Shock-type inference of L1157 B2 using methanol desorption

TL;DR

This work tackles the challenge of diagnosing shock type (C-type vs J-type) in non-irradiated protostellar outflows by exploiting methanol desorption from icy mantles as a diagnostic. Using the Paris-Durham shock code to simulate a grid of non-irradiated shocks ($V_s$ from $5$ to $19$ km s$^{-1}$, $n_H$ from $10^2$ to $10^5$ cm$^{-3}$) and tracking the methanol desorption percentage $\%_{deso}$, the authors demonstrate that CH$_3$OH desorption behaves differently for C-type versus J-type shocks, especially at $V_s \gtrsim 12$ km s$^{-1}$. Benchmarking against shocks with known types shows the method reliably identifies shock type, and applying it to L1157 B2 indicates a non-irradiated C-type shock with $V_s \approx 18$ km s$^{-1}$ and $n_H \approx 10^5$ cm$^{-3}$, consistent with prior constraints.

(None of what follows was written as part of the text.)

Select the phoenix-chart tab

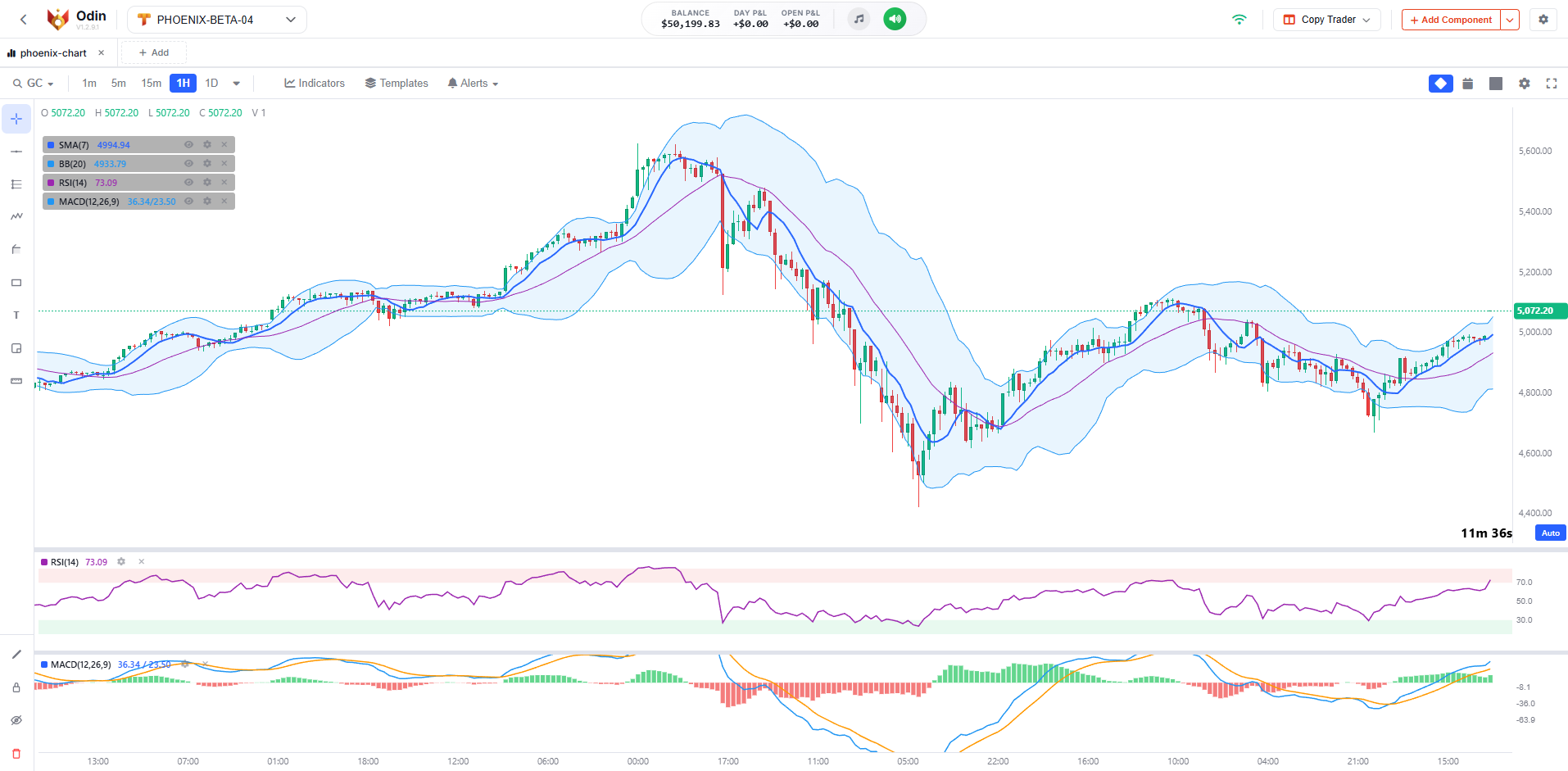[53, 53]
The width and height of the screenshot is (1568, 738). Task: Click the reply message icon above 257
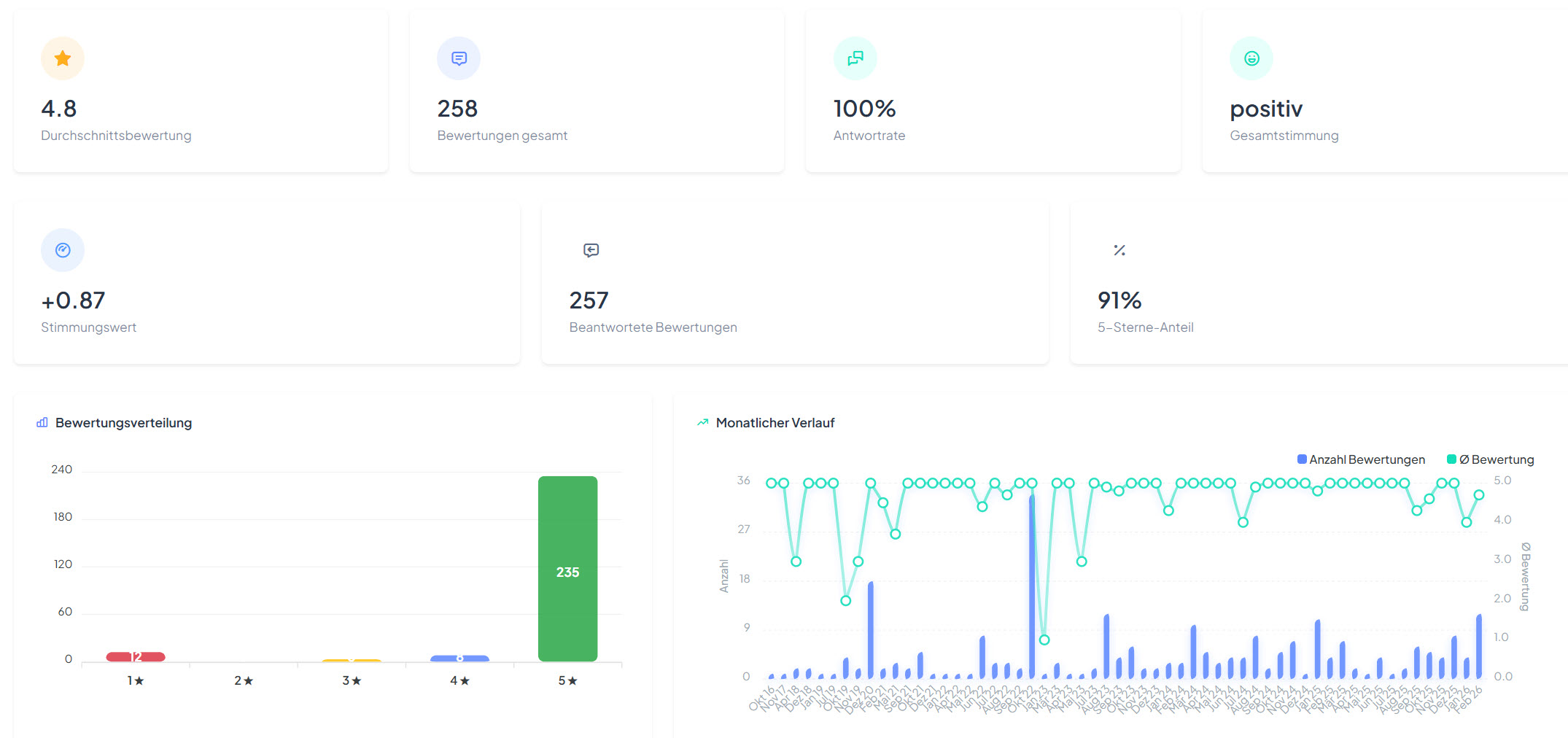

The approach provides a practical, observation-driven diagnostic that can be extended to other COMs and non-irradiated environments, while acknowledging limitations related to grain-surface physics and binding-energy distributions that warrant future refinement.

Abstract

Shock types of low-velocity molecular outflows are not always well constrained. Astrochemical comparisons are often made between low-velocity and high-velocity outflows, but without considering the question of the shock type. We investigated molecular abundances of post-shock regions to determine whether strong differences between non-irradiated C-type and J-type shocks can be highlighted. One of the main application goals is to diagnose the shock type of the protostellar object L1157 B2 through the use of molecular tracers. We simulated grid sets of shock models with the Paris-Durham Shock code with velocities ranging from 5 to 19 km/s and low densities from $10^2$ to $10^5$ cm$^{-3}$. We computed the desorption percentage of methanol in these simulations and estimated it at higher velocities. We compared our results to observational measurements of L1157 B2 and with a benchmark of four already identified shocks. L1157 B2 has been diagnosed as a non-irradiated C-type shock, and the method showed a good applicability through the benchmark. Methanol formed in the icy mantle of grains can serve to trace the differences between shock types, at least in non-irradiated conditions. A requirement for the applicability of a species as a shock-type tracer is that it does not undergo significant enhancement or destruction, but is mainly impacted by desorption processes under shocked conditions. The desorption percentage of methanol is a good criterion in characterizing the shock type of L1157 B2 and should be investigated as a general method to diagnose the shock type in non-irradiated regions. We identify L1157 B2 as a non-irradiated C-type shock with velocities and densities fitting with previous studies.

Figures (8)

• Figure 1: Desorption percentage of methanol in C-type (top) and J-type shocks (bottom). The x-axis represents the shock velocity ($V_s$) and the y-axis the pre-shock density ($nH$).
• Figure 2: Comparison factor for methanol. The x-axis represents the shock velocity ($V_s$) and the y-axis the pre-shock density ($nH$).
• Figure 3: Reduced chemical network where gas-phase formation routes of methanol are neglected. CH$_3$OH represents the molecule in the gas phase while CH$_3$OH* is for the icy mantle phase. "..." represents the products of methanol destruction.
• Figure 4: Geometric deviation between simulations and L1157 B2 for C-type shocks (top figure) and J-type shocks (bottom figure). The x-axis represents the shock velocity ($V_s$) and the y-axis the pre-shock density ($nH$).
• Figure 5: Geometric deviation between simulations and L1157 B1 for C-type shocks (top) and J-type shocks (bottom). The x-axis represents the shock velocity ($V_s$) and the y-axis the pre-shock density ($nH$).